The ‘dim sum’ bond market is inching closer to insignificance for corporate treasurers looking to raise Chinese yuan.
There were only three corporate issuances of yuan debt in the offshore market this year, down from a record 73 two years ago, data compiled by Bloomberg show. 
Overall sales tumbled 49% to 118.1bn yuan ($17.7bn), with almost all the offerings by financial or sovereign issuers. Even a slump in the notes’ average yield to a two-year low isn’t attracting corporate fundraising, and Aberdeen Asset Management says last year’s surprise yuan devaluation shook some global funds.
“It will take time for international investors’ confidence to return,” said Tim Yip, Hong Kong-based head of cross-border renminbi business at HSBC Holdings, the market’s top arranger for six years. 
Yields are falling as Chinese investors less concerned with depreciation buy the debt, he said. The People’s Bank of China shocked the world by devaluing the yuan by 1.9% in a single day in August 2015 and the currency has since lost a further 5.3%. 
While the average yield on dim sum bonds has tumbled to 3.88%, down from a record high of 6.2% in January, borrowing costs are still lower for issuers in Shanghai. 
The lack of a well-rounded offshore yuan bond market is a blow to China’s efforts to increase the yuan’s use in international trade.
“If you want to have a booming market, you need to have a healthy pipeline,” said Edmund Goh, a Kuala Lumpur-based investment manager at Aberdeen Asset, which reduced dim sum holdings in recent months. “It’s very hard to see supply going up fast, and that’s one of the reasons why demand outstrips supply and the market seems to be strong. Foreign investors will remain careful.”
Pacific Investment Management Co in June forecast that Panda bonds, or onshore notes sold by foreign issuers, will eclipse dim sum securities as a means of yuan fundraising. 
Sales of the notes named after the bear native to China have surged to 60.8bn yuan this year, almost five times that of the whole of 2015, Bloomberg-compiled data show.
The fortunes of Shanghai’s bond market has perked up as authorities allowed more foreign investors into the interbank market. Global funds boosted holdings of onshore bonds by 47.7bn yuan to 764bn yuan in June, PBoC data show.

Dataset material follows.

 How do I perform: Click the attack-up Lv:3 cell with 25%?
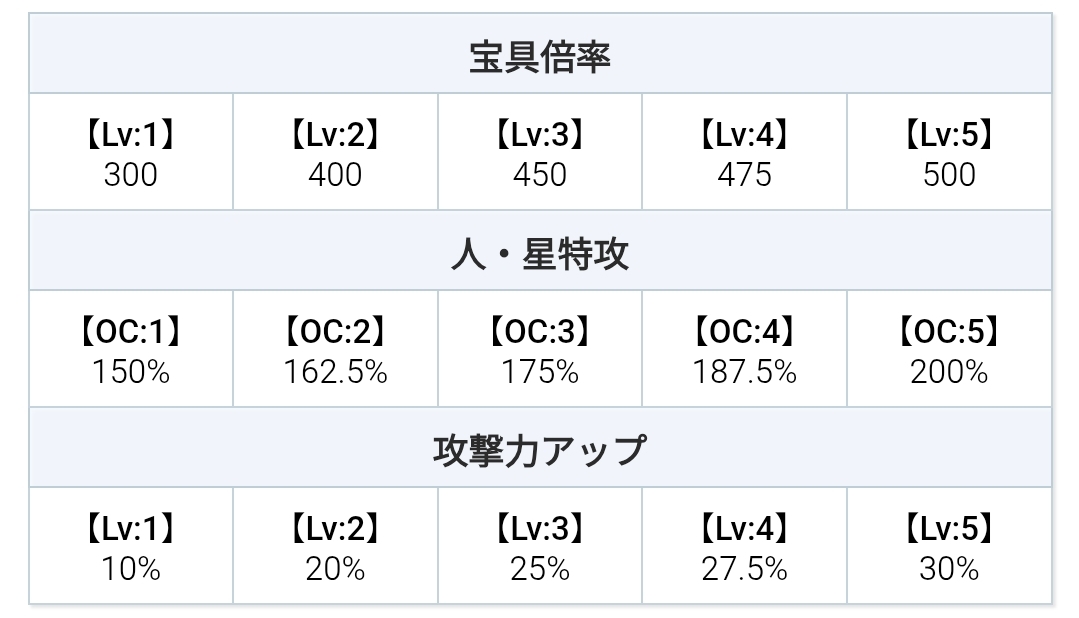point(540,548)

HSBC’s Yip sounded a word of caution on onshore issuance, pointing out the time consumed by preparing offer documents and getting regulatory approval.

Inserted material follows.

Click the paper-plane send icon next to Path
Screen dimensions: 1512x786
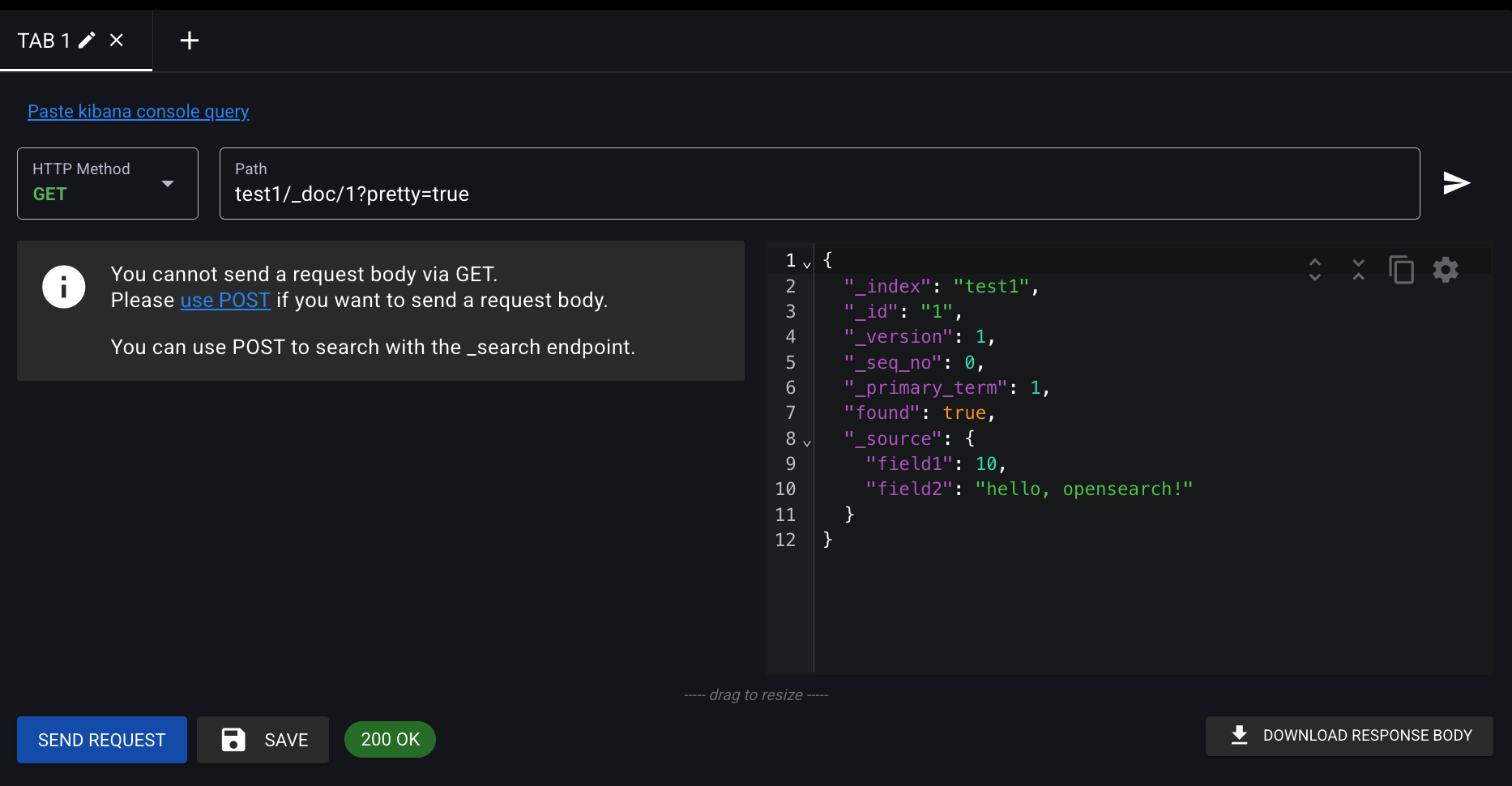1456,183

“Panda bond issuers will not be opportunistic because you don’t spend three to four months preparing documentation and then try to be opportunistic,” said Yip.
Chong Qing Grain Group Co sold 1bn yuan of three-year Dim Sum debt in July, while developer Fantasia Holdings Group Co raised a total of 1.6bn yuan in two offerings this year. 
Chong Qing Grain didn’t reply to a fax seeking comment, while four calls and an e-mail to Fantasia’s investor relations department went unanswered.
There have been 350 dim sum sales by financial companies in 2016, less than half the 815 of two years ago, while issuance by government entities dwindled to 39. Banks like to sell offshore yuan notes because they can use the money overseas, said Ivan Chung, a Hong Kong-based associate managing director at Moody’s Investors Service. 
The Central American Bank for Economic Integration is set to sell 700mn yuan of three-year offshore yuan notes at a coupon of 3.95%.
The average dim sum yield fell this month as supply of the debt shrank and China was seen keeping the yuan steady before a Group of 20 meeting on September 4-5 in Hangzhou. 
The yield premium for three-year offshore corporate debt versus similar onshore paper has narrowed to 89 basis points after widening to a record 334 on February 24, a Bank of China index shows. The yuan has weakened 0.6% in August, taking its decline for the year to 2.8%.
“Interest from foreign investors in Dim Sum has cooled because of currency concerns,” said Hong Kong-based Gordon Ip, who manages the $1.9bn Value Partners Group’s Greater China High Yield Fund that returned 11% this year.